The US drug epidemic surged while Americans were locked up, fueled by the coronavirus pandemic and a spike in fentanyl usage.

According to preliminary data released Wednesday by the Centers for Disease Control and Prevention, more than 100,000 individuals died in the United States from drug overdoses between May 2020 and April 2021.

That's a terrible new record for drug overdose fatalities, a near-30% increase from the same time last year and a near-doubling in the last five years.

The drug epidemic grew concurrently with the Covid-19 pandemic, which killed around 509,000 lives over the same era.
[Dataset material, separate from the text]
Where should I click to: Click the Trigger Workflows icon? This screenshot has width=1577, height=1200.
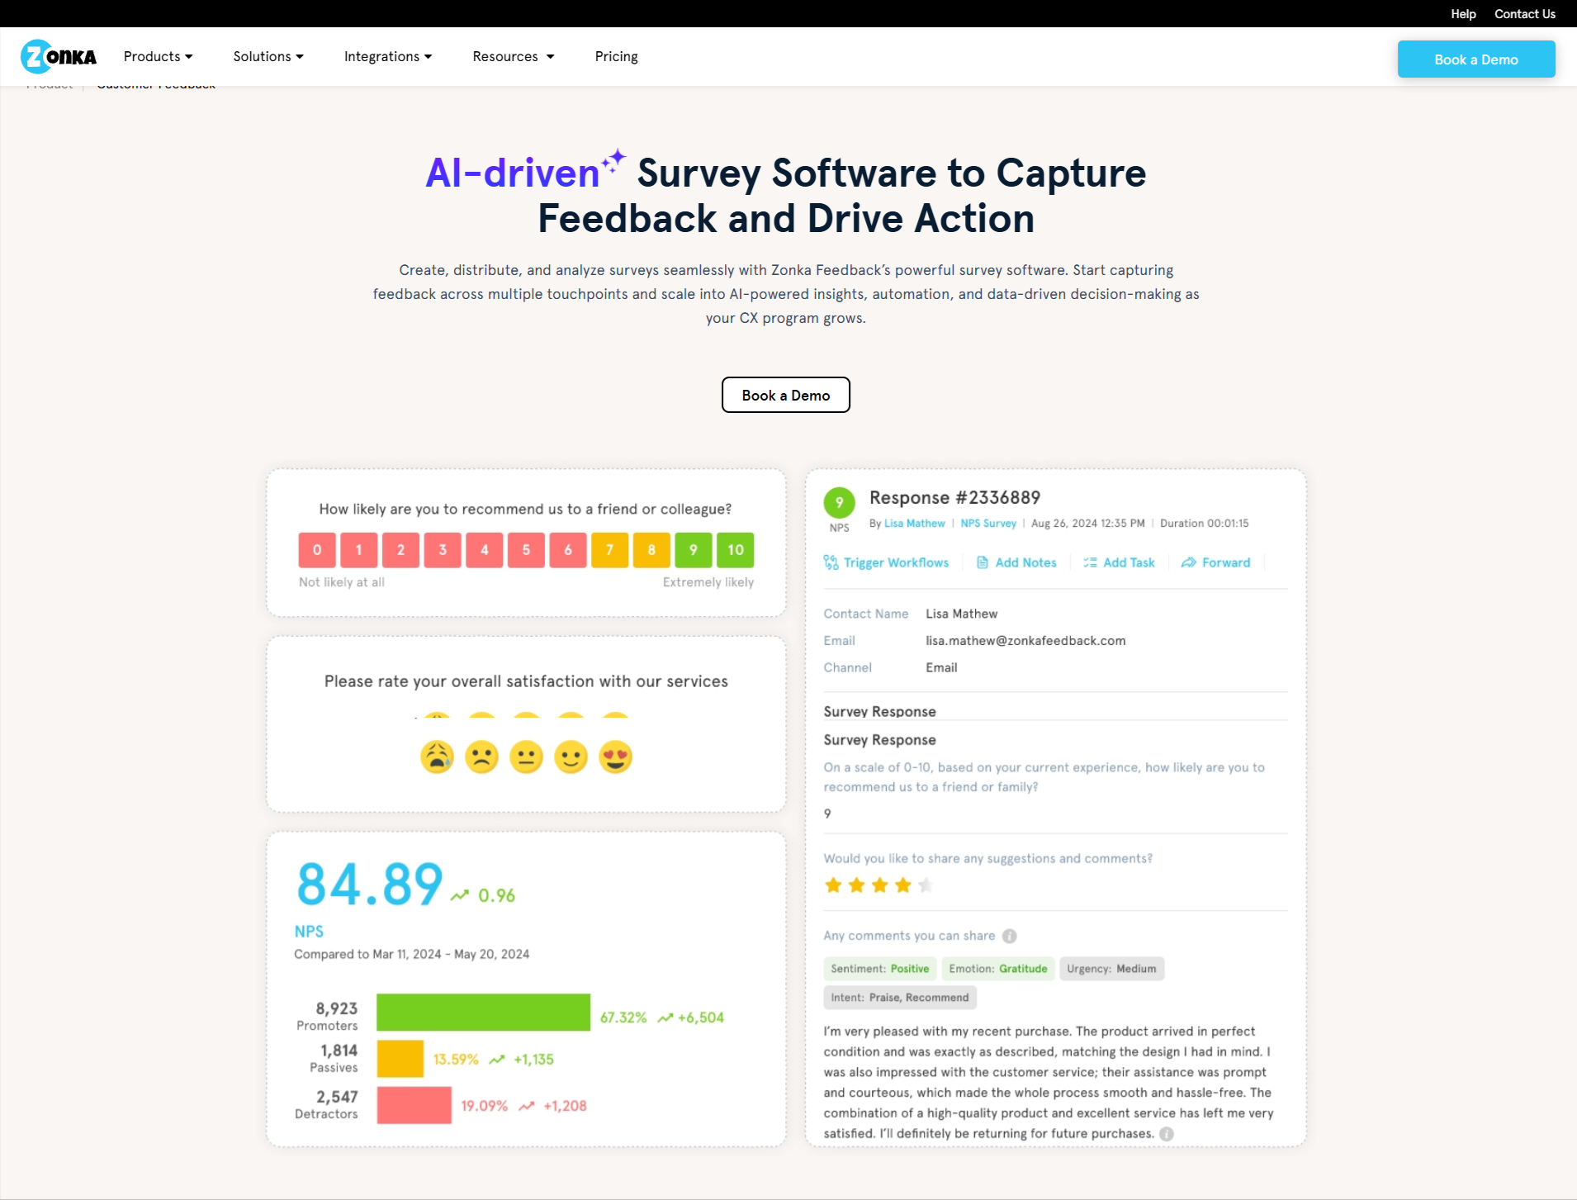coord(831,562)
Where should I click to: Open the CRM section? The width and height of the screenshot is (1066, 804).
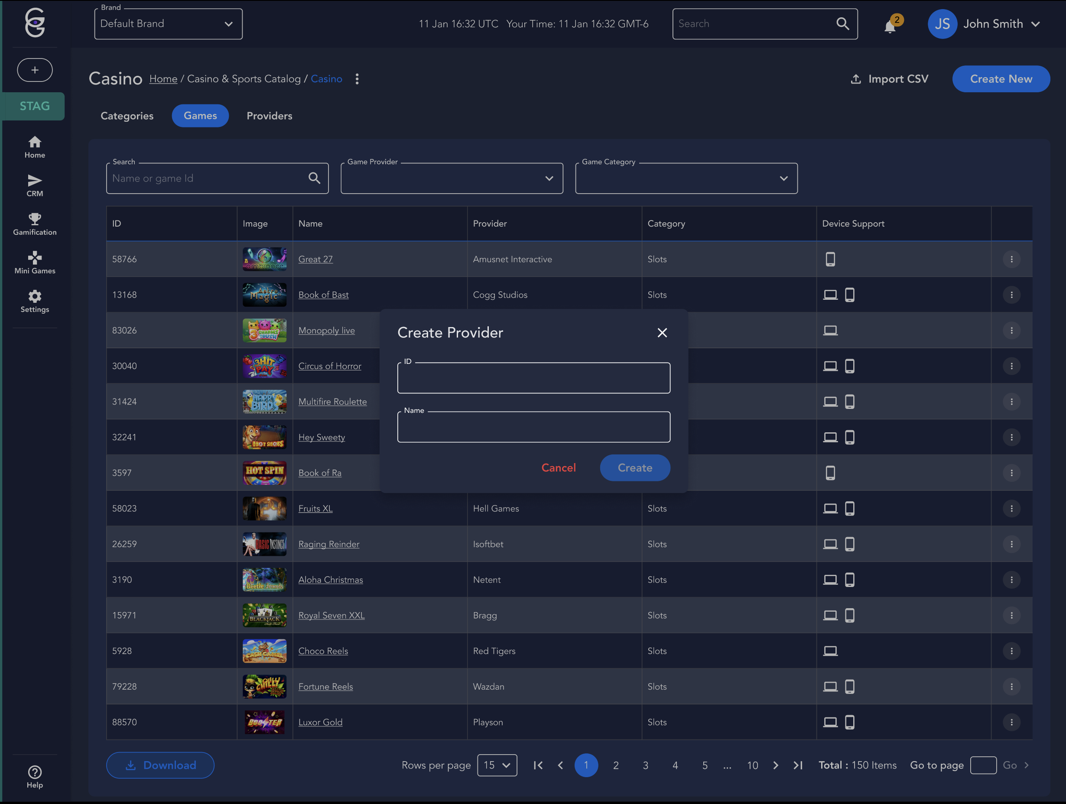(x=35, y=185)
The bulk of those drug overdose deaths were caused by synthetic opioids such as fentanyl, a painkiller 50-100 times more powerful than morphine. It has been reported that more than 64,000 have been dead due to fentanyl overdose.

In a crisis of this magnitude, those already taking drugs may take higher amounts and those in recovery may relapse. It's a phenomenon we've seen and perhaps could have predicted," Dr. Nora Volkow, director of the National Institute on Drug Abuse, told CNN.

The US government has seized enough fentanyl this year to give every American a lethal dose, enough to kill more than 333 million people, said Drug Enforcement Administration Administrator Anne Milgram at a White House press briefing on Wednesday, calling the overdose epidemic in the US a "national crisis" that "knows no geographical boundaries, and it is getting worse."

According to a US Drug Enforcement Administration warning issued in September, illegal substances are frequently disguised as prescription medications and marketed online and through social media.

During the same month, the DEA reported over 800 arrests and the seizure of over 1.8 million pills as part of a two-month sweep.

The agency stated that fentanyl has been seized in every state, and in September it issued an urgent warning about phony prescription tablets laced with the substance.

Just 2 milligrams may be lethal, and they're frequently mixed up with fake Oxycontin, Percocet, or other medications.